• [Excerpt provided]:
>> BEGIN
The Rev. Dino ‘Like Boom’ Woodard passes at 79
Herb Boyd | 4/24/2014, 1:10 p.m.
“Like Boom!” was the Rev. Dino Woodard’s favorite expression, whether he was greeting you or emphasizing a point. It was as much a part of him as the generous praise and fond memories extended to him during the homegoing service on Sunday, March 8 at the Abyssinian Baptist Church.
I heard about Woodard’s passing much too late to attend the services, but like the Rev. Dr. Calvin O. Butts III, the church’s pastor who officiated at the services, as well as those who paid tribute to him, I have my own reflections of him I’d like to share.
When I first encountered Woodard and heard the first “boom,” he was a student in my class at the College of New Rochelle. By that time, I think he was also taking classes upstairs in the building at the New York Theological Seminary. From the first words out of his mouth, I knew he was special, and that uniqueness was shared with all the students during our wide and sometimes intense discussions.
>> END
• [Recorded data]:
>> BEGIN
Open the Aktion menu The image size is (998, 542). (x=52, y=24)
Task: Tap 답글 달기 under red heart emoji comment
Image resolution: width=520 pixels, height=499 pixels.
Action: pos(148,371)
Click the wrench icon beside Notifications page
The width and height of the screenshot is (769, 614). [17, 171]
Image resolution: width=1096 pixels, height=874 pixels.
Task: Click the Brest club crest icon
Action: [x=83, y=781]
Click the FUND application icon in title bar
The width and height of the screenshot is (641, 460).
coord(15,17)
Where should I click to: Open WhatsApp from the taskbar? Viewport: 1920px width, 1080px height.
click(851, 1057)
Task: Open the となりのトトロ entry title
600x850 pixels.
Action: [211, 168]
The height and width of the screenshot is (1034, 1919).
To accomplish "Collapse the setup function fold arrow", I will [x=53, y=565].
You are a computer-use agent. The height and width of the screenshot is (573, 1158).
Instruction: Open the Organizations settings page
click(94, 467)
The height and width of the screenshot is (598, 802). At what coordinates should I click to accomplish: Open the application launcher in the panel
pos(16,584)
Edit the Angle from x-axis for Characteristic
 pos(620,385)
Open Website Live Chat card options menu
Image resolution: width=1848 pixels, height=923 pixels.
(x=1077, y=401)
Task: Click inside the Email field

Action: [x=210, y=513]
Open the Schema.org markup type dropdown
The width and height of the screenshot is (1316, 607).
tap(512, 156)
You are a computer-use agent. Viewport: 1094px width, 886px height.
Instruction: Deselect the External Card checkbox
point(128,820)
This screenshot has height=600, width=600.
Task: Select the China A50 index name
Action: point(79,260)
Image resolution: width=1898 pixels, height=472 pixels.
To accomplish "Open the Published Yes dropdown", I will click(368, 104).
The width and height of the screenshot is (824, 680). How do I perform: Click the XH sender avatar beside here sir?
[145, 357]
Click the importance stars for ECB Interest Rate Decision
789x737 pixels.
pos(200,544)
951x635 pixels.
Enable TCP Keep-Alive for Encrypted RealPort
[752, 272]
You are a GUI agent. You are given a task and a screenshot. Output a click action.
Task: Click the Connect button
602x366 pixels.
>> END
• [Task A]: Write out the stretch of the Woodard obituary from "I heard about" through "like to share.".
• [Task B]: According to the Woodard obituary, why did the writer not attend the homegoing service at the Abyssinian Baptist Church?

• [Exercise solution A]:
I heard about Woodard’s passing much too late to attend the services, but like the Rev. Dr. Calvin O. Butts III, the church’s pastor who officiated at the services, as well as those who paid tribute to him, I have my own reflections of him I’d like to share.

• [Exercise solution B]: The writer heard about Woodard's passing much too late to attend the services.